PROBLEM TO WORK ON: Using the data that follows, give again word for word the lines between the one holding "Click the USD Coin logo icon" and the one holding "The width and", inclusive. Omit the pictures.

DATA SUPPLIED:
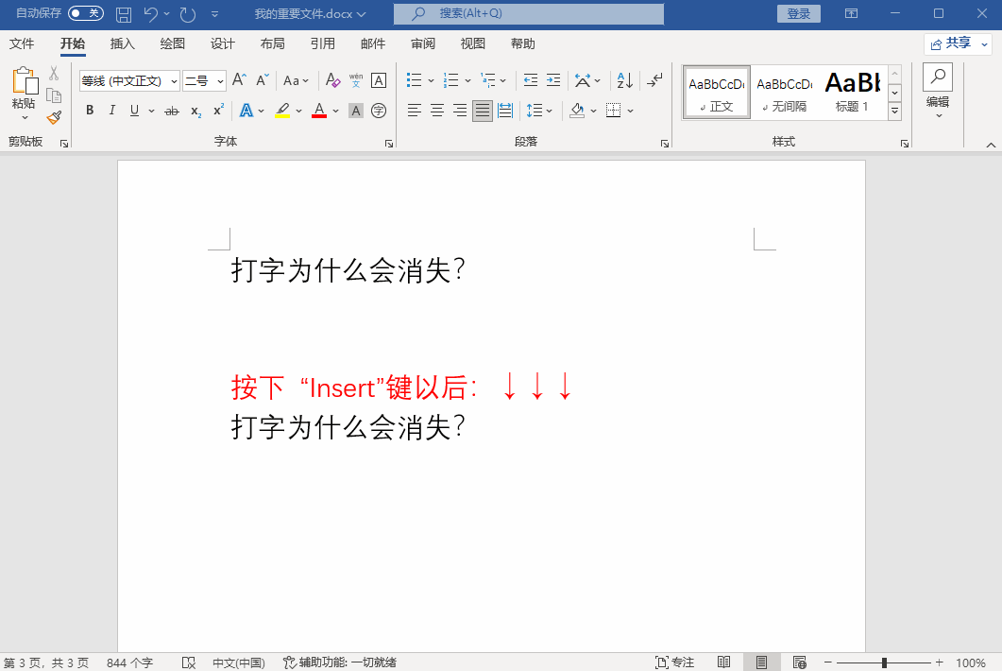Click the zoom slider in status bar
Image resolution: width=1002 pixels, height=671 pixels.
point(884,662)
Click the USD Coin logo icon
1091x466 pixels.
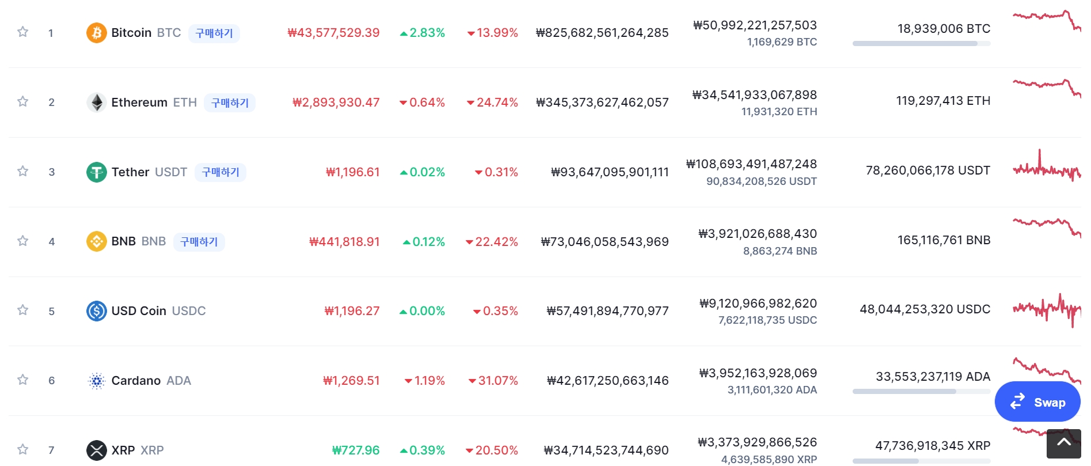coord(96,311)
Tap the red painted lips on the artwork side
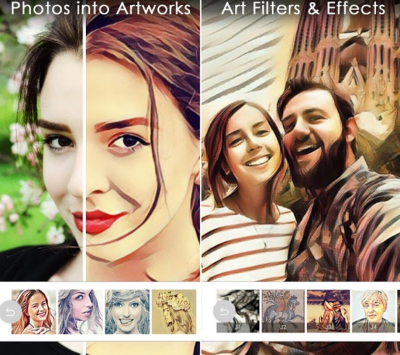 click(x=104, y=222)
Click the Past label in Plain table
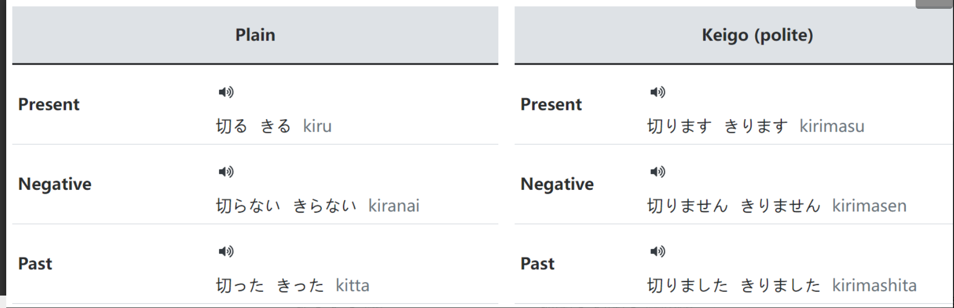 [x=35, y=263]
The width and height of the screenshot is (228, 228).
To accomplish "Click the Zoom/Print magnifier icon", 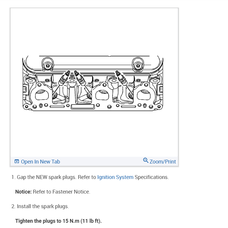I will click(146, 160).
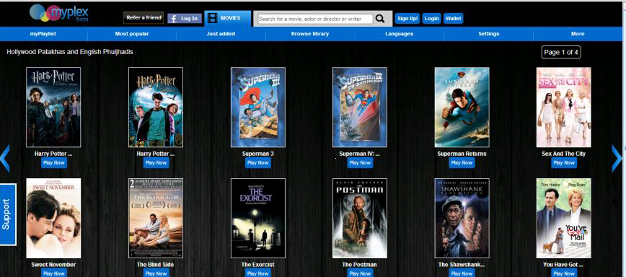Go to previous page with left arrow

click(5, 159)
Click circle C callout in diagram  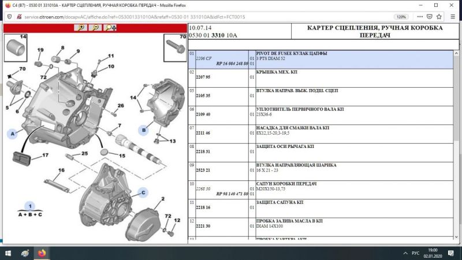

OUTPUT FOR THIS TASK:
Click the USD Coin logo icon
1091x466 pixels.
coord(96,311)
Tap the red painted lips on the artwork side
 click(x=104, y=222)
Click the Past label in Plain table
 [x=35, y=263]
The width and height of the screenshot is (228, 228).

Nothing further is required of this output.